In the context of our work, culture analytics is the science of using workplace culture data to generate meaningful actions that improve organizational results, and it is the heart of what we do at Human Workplaces. When we created the Workplace Genome, with Charlie Judy, based on the observation that what’s out there in the marketplace to help companies measure their culture—and DO something about it—is just not good enough. There are tons of data being generated, but not enough insight, and not enough action. Not the right kind, anyway.
We quickly realized that the insight/action gaps were tied directly to the data. What you choose to measure has a huge impact on the range of actions that will result. This is one of my main problems with employee engagement surveys. Once you measure (in excruciating detail) the ways in which your people are happy or not happy with 97 different aspects of your operation, then you are obligated to generate responses to those data. You are forced, essentially, to drop everything and try to increase the happiness scores. While this is laudable to some extent (nothing wrong with people being happy, generally speaking), it may not be what your organization needs. And because the data already point you to the solution, it becomes difficult to even figure out what your organization needs in the process.
Culture analytics should not give you the solution. They should give you the data you need to generate the solution. There is a huge difference.

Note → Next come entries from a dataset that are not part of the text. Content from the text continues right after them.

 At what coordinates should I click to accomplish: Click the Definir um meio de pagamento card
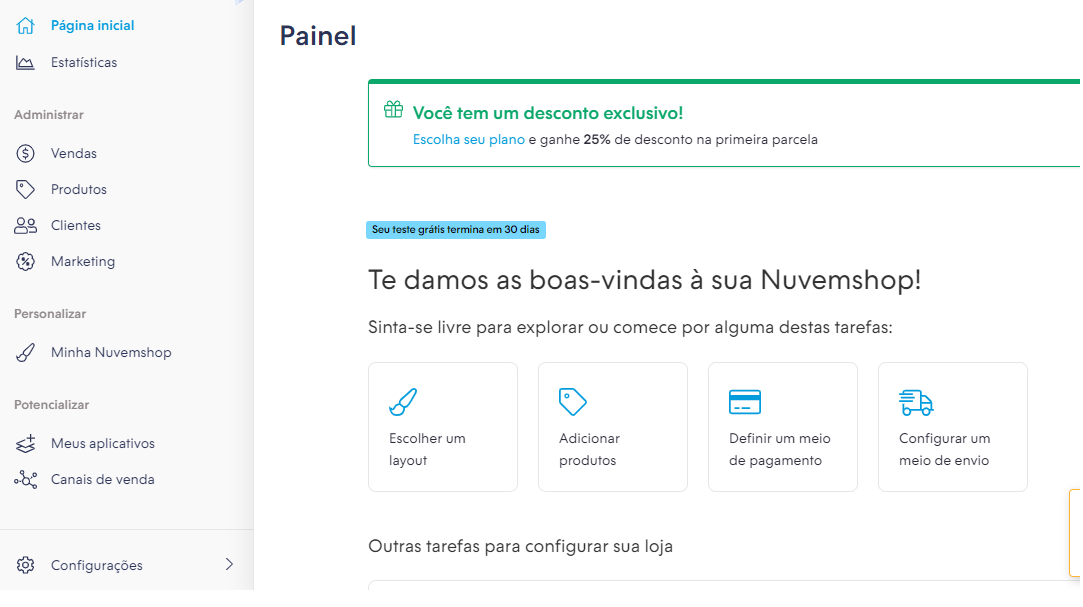[783, 427]
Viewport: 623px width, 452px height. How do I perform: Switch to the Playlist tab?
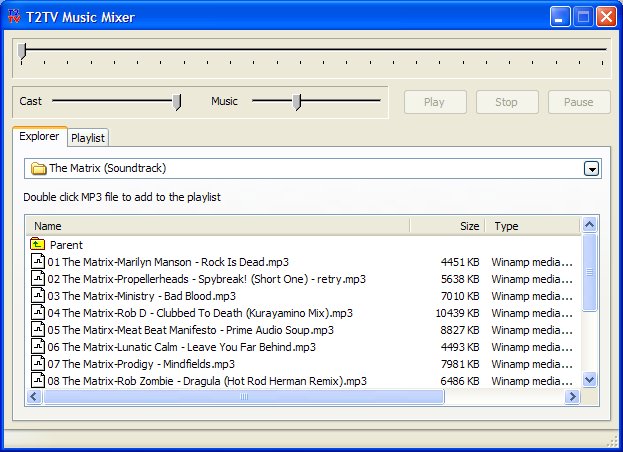coord(88,138)
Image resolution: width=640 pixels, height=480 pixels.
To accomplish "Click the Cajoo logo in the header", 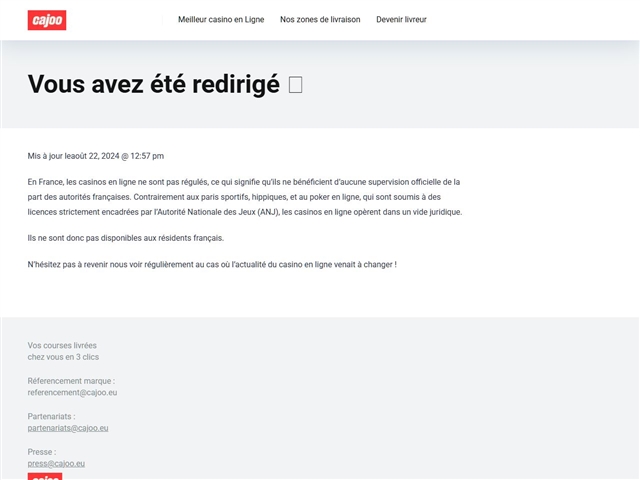I will coord(47,19).
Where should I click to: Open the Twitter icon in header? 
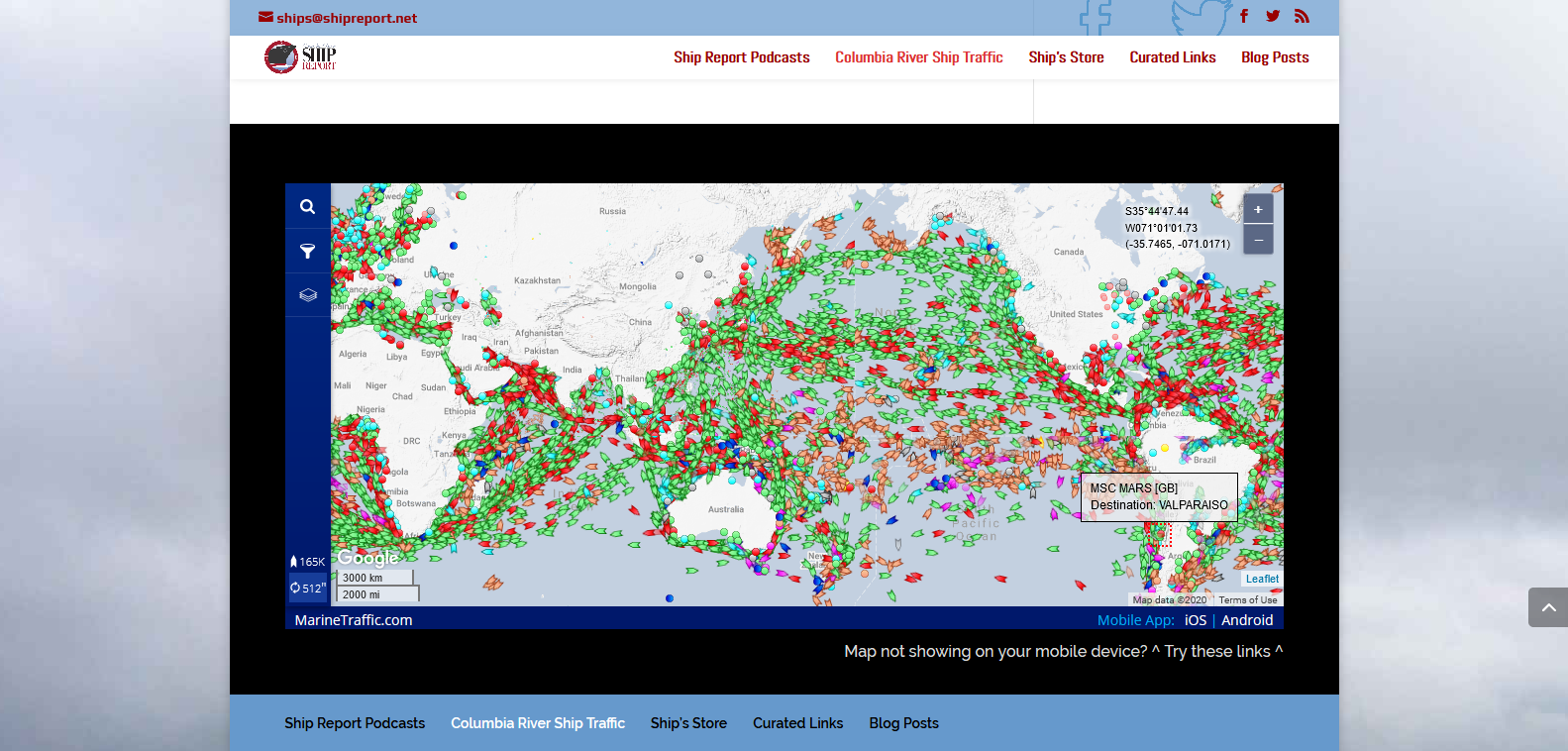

We’ve written up a couple of different culture change case studies that demonstrate this principle well. In both case studies, the culture analytics data were pointing to some more traditional scores around the Culture Marker of transparency. What’s interesting is that the response in the two cases were actually in opposition—one moved quickly to share more information among the component parts of the organization, yet the other actually tried to LIMIT the amount of information being shared.
If you want to know why, then go here to download the case studies. But the point is that the conclusions, the insights, and the actions are still ultimately your responsibility, not the data’s.